[Source records]
- - - -

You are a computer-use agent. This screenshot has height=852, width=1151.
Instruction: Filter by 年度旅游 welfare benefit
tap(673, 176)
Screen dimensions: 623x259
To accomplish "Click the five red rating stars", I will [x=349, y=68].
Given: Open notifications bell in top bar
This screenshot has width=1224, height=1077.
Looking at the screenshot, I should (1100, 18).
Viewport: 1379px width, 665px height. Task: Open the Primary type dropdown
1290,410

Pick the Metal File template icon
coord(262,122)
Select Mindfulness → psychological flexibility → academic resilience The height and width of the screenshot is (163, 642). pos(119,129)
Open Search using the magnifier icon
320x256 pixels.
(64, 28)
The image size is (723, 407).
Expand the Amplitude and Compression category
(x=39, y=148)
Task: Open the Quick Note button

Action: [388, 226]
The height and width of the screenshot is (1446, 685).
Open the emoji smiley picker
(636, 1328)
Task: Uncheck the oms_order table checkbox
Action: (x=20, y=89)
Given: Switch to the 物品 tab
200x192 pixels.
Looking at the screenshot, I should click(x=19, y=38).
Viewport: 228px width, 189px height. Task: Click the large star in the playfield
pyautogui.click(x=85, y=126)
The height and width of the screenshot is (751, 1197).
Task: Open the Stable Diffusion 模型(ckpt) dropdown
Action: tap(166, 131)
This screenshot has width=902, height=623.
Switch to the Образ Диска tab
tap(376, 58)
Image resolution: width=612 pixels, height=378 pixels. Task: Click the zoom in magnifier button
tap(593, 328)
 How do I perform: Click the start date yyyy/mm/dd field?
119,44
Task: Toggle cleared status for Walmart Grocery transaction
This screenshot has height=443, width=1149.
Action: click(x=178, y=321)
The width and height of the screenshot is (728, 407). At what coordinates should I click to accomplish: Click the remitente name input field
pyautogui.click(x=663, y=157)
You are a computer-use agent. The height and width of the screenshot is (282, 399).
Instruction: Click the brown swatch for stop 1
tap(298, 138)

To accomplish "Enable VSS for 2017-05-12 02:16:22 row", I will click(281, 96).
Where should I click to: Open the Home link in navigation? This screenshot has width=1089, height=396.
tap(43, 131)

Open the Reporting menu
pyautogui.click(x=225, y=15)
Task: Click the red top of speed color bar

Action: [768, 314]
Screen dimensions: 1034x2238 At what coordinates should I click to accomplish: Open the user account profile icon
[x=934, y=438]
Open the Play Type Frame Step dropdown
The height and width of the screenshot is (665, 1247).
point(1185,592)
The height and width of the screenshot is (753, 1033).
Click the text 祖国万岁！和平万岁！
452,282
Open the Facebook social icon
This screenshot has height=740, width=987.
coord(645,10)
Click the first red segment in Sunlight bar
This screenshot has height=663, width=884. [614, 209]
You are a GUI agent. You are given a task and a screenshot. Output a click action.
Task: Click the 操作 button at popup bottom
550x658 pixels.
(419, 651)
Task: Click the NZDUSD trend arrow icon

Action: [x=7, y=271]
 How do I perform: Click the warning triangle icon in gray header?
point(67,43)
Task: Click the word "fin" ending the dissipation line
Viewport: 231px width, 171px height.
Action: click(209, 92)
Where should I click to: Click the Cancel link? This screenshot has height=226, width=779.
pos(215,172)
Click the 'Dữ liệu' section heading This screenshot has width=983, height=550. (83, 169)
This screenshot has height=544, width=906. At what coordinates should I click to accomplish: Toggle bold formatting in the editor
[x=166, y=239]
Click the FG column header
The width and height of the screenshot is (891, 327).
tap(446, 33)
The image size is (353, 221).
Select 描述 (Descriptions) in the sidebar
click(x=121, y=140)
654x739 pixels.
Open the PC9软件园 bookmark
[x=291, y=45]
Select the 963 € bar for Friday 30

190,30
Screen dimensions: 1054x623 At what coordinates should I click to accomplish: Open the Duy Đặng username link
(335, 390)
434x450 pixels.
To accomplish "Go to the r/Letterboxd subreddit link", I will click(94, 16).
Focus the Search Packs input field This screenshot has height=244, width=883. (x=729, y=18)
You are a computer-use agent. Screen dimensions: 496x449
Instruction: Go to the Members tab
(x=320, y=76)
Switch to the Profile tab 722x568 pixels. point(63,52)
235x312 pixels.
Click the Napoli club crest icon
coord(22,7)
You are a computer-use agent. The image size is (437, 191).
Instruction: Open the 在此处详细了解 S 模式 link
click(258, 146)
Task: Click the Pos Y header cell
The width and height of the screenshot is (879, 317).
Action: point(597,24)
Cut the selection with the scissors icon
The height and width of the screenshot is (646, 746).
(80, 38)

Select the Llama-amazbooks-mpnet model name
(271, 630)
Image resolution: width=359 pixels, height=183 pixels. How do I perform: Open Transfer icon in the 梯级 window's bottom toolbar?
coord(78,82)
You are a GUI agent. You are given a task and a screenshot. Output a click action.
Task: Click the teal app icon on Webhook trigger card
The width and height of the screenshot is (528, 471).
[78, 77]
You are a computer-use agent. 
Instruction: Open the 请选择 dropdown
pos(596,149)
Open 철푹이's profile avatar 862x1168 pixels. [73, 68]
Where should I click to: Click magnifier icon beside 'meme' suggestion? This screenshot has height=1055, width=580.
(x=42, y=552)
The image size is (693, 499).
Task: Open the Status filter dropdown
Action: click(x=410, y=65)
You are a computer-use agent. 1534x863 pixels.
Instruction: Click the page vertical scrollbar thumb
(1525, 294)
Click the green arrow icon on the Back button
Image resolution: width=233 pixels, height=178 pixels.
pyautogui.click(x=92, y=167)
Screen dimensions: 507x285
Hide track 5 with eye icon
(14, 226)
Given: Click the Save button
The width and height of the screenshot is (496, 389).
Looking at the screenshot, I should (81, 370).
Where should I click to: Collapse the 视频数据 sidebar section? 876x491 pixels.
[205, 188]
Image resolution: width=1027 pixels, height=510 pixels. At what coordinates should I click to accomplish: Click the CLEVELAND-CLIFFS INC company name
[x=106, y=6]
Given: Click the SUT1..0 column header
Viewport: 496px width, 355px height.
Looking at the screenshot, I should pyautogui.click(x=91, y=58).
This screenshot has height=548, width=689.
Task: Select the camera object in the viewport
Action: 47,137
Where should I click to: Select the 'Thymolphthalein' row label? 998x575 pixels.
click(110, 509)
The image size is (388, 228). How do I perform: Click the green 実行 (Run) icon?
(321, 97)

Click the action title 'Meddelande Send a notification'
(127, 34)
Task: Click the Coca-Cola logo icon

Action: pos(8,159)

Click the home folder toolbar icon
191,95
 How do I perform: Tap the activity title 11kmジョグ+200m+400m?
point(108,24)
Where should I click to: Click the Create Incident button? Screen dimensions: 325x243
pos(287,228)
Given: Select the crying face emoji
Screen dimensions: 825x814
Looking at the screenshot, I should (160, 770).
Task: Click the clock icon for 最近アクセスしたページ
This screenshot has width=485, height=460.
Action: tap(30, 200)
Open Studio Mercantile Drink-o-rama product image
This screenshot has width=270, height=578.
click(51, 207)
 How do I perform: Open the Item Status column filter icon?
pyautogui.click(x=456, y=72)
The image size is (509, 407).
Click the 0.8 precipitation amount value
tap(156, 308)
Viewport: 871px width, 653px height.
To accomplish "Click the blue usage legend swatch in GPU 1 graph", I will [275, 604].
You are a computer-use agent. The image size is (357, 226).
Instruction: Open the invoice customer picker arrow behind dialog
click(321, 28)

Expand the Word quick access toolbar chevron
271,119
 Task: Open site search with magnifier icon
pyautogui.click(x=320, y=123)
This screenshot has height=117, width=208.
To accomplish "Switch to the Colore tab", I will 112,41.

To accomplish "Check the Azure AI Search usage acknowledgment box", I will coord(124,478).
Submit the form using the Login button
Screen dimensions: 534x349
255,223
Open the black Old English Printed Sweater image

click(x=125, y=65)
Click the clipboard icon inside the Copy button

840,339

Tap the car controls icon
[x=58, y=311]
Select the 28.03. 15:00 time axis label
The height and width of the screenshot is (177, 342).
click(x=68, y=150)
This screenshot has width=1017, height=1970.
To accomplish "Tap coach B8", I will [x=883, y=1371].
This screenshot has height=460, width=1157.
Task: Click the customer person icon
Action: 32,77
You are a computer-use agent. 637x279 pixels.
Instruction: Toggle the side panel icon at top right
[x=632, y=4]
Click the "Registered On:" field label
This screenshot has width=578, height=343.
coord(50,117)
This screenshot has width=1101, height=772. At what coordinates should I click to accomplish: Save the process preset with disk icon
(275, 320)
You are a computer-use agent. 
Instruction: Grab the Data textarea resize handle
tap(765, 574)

- - - -

Only the lines above starting at the one containing "Open the Reporting menu" and ending at the one containing "Open the Facebook social icon", both included, are to be returned, exactly as they read.

◆ SOLUTION FOR THIS PROBLEM ◆
Open the Reporting menu
pyautogui.click(x=225, y=15)
Task: Click the red top of speed color bar

Action: [768, 314]
Screen dimensions: 1034x2238 At what coordinates should I click to accomplish: Open the user account profile icon
[x=934, y=438]
Open the Play Type Frame Step dropdown
The height and width of the screenshot is (665, 1247).
point(1185,592)
The height and width of the screenshot is (753, 1033).
Click the text 祖国万岁！和平万岁！
452,282
Open the Facebook social icon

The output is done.